Filter the data below, keeping only lines that contain "computer".

• **DATA SUPPLIED**
━━━━━━━━━━━━━━━━
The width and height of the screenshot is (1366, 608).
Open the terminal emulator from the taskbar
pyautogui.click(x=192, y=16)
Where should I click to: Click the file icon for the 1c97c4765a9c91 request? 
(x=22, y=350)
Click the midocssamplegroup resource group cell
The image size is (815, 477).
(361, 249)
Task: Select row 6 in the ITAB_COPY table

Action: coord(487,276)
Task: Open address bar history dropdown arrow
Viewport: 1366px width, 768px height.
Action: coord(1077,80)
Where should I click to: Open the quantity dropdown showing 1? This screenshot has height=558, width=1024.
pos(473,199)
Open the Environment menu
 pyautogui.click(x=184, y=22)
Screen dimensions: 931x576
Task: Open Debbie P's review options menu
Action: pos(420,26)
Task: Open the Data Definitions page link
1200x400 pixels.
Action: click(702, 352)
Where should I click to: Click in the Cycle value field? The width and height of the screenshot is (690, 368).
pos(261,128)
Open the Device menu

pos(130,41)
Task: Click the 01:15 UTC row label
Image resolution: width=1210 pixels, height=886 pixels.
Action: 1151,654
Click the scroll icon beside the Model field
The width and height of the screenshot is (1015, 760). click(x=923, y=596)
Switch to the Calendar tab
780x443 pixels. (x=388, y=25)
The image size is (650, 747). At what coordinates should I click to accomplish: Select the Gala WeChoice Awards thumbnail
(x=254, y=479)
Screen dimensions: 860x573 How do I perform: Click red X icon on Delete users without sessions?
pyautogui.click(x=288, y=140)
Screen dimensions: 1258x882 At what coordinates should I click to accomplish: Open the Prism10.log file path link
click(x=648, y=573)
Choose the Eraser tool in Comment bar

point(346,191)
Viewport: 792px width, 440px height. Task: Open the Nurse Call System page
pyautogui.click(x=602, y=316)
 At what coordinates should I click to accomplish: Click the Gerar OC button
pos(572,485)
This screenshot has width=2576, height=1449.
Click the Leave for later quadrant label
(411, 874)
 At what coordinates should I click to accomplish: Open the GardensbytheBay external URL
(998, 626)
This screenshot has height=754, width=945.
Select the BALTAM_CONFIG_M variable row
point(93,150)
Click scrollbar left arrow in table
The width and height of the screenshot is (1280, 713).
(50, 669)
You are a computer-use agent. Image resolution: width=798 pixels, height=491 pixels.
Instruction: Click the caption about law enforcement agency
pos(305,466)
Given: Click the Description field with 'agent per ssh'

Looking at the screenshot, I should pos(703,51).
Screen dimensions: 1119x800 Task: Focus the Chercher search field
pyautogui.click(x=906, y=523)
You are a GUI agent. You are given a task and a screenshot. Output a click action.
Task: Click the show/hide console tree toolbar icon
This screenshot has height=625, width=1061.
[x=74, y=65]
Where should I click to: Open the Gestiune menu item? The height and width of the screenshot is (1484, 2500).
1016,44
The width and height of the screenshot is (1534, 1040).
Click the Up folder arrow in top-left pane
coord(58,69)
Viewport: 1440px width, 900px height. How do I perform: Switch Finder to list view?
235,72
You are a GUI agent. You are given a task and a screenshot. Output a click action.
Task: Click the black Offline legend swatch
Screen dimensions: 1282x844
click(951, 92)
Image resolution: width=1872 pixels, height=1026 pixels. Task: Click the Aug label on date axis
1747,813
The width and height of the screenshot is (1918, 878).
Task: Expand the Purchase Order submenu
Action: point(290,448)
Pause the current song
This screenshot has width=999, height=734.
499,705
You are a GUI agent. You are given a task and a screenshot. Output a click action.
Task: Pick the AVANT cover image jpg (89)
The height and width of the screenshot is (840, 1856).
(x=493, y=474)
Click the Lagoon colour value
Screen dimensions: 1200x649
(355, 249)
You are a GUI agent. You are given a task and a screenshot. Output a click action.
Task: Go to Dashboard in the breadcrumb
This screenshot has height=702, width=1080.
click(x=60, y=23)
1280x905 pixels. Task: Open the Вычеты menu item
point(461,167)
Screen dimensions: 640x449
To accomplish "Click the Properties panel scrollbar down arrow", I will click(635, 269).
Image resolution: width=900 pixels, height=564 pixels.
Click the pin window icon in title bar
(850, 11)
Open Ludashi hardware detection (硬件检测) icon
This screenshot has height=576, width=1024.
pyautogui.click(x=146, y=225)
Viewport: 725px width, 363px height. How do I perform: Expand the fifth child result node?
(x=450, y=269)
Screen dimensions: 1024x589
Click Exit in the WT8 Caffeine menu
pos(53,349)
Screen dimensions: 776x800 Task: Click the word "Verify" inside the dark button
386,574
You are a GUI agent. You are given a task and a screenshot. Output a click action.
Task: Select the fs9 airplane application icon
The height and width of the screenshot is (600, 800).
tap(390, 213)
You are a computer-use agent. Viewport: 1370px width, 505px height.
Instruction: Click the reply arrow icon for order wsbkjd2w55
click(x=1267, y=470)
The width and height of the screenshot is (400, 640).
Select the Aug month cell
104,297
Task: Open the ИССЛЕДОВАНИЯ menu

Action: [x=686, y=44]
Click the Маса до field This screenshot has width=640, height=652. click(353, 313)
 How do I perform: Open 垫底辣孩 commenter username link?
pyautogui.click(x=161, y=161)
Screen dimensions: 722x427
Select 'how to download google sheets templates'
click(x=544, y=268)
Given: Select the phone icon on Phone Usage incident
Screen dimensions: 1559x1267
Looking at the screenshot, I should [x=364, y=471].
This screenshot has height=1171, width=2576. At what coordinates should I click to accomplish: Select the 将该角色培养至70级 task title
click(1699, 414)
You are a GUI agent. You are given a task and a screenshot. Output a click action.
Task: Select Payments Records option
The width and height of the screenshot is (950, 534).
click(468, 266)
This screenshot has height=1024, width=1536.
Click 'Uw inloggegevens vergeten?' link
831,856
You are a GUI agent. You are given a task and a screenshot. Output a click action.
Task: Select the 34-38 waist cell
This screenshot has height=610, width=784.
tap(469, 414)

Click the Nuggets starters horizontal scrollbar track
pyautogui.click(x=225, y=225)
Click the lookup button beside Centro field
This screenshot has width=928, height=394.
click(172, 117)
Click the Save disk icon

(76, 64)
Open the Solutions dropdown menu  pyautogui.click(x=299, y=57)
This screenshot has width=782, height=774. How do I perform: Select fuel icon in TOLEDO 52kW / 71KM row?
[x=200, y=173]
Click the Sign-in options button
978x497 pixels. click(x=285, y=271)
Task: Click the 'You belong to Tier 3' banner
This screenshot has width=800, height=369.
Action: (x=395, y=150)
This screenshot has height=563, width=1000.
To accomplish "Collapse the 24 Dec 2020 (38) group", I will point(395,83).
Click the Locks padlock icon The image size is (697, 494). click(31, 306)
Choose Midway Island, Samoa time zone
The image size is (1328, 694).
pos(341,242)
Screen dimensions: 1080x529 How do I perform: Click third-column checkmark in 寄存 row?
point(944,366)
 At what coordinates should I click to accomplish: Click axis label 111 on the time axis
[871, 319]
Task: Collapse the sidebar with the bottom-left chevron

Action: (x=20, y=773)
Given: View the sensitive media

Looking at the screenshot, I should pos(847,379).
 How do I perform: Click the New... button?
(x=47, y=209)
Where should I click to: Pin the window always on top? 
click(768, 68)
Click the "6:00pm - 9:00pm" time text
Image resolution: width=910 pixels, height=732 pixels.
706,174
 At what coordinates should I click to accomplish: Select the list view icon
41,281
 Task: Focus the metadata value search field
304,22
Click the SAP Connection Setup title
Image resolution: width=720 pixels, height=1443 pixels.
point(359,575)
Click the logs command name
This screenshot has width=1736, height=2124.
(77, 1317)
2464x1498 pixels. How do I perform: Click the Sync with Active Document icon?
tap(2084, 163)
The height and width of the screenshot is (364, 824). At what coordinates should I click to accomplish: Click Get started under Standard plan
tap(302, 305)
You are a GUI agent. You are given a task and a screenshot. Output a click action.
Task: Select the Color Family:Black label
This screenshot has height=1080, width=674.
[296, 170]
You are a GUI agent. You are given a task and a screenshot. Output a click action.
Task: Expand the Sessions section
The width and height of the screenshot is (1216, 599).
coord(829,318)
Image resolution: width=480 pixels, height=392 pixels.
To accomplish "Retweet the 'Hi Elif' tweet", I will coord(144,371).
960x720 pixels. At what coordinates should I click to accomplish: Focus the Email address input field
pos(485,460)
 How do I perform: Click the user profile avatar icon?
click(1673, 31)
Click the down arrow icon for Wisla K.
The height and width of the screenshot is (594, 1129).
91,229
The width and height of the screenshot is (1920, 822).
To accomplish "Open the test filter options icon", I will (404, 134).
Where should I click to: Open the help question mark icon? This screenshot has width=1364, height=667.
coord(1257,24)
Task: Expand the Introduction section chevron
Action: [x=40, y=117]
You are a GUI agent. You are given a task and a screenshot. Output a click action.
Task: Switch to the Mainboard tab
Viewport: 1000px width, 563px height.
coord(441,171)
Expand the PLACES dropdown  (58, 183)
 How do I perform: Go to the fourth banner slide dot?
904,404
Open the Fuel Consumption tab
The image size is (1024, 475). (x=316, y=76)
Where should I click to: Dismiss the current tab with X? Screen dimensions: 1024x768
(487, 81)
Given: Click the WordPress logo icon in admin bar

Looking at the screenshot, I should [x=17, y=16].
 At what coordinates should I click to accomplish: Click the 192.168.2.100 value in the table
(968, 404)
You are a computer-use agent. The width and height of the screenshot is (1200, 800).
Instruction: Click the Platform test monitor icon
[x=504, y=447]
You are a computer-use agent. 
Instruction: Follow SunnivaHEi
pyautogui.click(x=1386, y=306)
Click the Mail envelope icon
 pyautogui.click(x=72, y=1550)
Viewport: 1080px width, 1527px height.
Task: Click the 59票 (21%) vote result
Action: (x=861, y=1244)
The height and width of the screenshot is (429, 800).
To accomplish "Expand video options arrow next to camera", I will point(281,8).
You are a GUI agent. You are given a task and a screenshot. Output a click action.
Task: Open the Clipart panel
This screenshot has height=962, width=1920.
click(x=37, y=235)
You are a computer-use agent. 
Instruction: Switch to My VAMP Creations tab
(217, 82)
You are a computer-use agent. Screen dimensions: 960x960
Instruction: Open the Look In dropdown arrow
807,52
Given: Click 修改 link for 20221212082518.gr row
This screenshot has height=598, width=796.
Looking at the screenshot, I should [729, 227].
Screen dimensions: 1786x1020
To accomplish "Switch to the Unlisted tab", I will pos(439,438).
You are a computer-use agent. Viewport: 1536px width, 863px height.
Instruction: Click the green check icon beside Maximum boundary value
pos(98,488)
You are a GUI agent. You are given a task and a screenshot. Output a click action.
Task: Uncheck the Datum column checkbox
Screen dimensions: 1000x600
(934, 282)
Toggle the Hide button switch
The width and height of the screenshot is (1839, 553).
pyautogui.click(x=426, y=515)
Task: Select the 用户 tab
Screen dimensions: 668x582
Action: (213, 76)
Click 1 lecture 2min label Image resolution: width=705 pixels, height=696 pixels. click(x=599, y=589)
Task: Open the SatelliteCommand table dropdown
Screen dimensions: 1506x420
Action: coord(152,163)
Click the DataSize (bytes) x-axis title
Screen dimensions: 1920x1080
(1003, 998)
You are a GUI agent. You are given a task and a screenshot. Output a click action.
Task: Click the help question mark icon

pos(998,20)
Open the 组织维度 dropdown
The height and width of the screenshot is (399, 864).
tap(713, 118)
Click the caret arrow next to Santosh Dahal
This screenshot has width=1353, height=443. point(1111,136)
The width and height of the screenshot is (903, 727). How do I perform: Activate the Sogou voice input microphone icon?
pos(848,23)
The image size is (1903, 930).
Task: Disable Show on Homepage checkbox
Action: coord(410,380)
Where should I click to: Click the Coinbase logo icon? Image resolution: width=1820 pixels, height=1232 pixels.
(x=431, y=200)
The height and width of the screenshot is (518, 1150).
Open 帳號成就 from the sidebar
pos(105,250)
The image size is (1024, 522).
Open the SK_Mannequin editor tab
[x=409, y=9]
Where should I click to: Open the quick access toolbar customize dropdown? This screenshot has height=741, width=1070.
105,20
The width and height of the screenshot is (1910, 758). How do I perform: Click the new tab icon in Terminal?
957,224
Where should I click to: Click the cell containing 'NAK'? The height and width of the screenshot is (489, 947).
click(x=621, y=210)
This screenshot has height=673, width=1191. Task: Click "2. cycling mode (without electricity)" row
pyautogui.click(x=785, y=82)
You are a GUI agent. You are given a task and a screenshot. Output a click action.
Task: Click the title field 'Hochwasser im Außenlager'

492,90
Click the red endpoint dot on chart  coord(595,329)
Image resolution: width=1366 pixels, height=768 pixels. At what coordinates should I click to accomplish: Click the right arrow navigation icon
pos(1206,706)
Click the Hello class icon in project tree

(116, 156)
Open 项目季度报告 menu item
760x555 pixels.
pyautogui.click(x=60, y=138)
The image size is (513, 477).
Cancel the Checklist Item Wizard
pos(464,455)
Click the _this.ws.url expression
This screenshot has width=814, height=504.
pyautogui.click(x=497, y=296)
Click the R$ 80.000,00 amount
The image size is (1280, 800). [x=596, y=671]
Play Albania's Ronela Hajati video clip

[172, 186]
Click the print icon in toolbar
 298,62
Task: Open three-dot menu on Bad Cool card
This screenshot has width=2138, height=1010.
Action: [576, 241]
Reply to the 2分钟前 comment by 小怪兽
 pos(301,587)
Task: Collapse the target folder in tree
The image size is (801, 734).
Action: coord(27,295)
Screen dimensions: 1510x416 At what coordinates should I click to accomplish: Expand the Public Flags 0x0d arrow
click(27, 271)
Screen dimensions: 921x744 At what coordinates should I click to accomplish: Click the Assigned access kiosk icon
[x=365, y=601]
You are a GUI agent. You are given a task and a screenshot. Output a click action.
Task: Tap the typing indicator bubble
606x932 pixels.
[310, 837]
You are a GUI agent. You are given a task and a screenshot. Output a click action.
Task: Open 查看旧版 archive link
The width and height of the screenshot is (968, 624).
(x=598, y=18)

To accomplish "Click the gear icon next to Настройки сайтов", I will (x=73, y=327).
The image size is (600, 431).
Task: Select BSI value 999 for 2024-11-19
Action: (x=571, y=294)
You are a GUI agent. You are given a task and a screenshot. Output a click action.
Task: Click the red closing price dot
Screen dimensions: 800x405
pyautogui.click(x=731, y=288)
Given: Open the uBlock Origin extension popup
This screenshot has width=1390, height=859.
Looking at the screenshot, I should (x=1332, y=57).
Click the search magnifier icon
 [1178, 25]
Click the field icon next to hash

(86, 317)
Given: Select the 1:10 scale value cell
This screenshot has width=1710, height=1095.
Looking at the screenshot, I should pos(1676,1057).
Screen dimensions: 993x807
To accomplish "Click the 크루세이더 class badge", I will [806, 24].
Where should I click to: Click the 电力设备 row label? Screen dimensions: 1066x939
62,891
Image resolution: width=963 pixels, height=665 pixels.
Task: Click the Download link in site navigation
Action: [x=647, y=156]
━━━━━━━━━━━━━━━━
• **PROBLEM SOLUTION**
You are a computer-use agent. Image resolution: width=798 pixels, height=491 pixels.
You are a computer-use agent. Viewport: 1370px width, 505px height.
You are a computer-use agent. The width and height of the screenshot is (1200, 800).
You are a computer-use agent. 
You are a computer-use agent. 
You are a computer-use agent. Screen dimensions: 960x960
You are a computer-use agent. Viewport: 1536px width, 863px height.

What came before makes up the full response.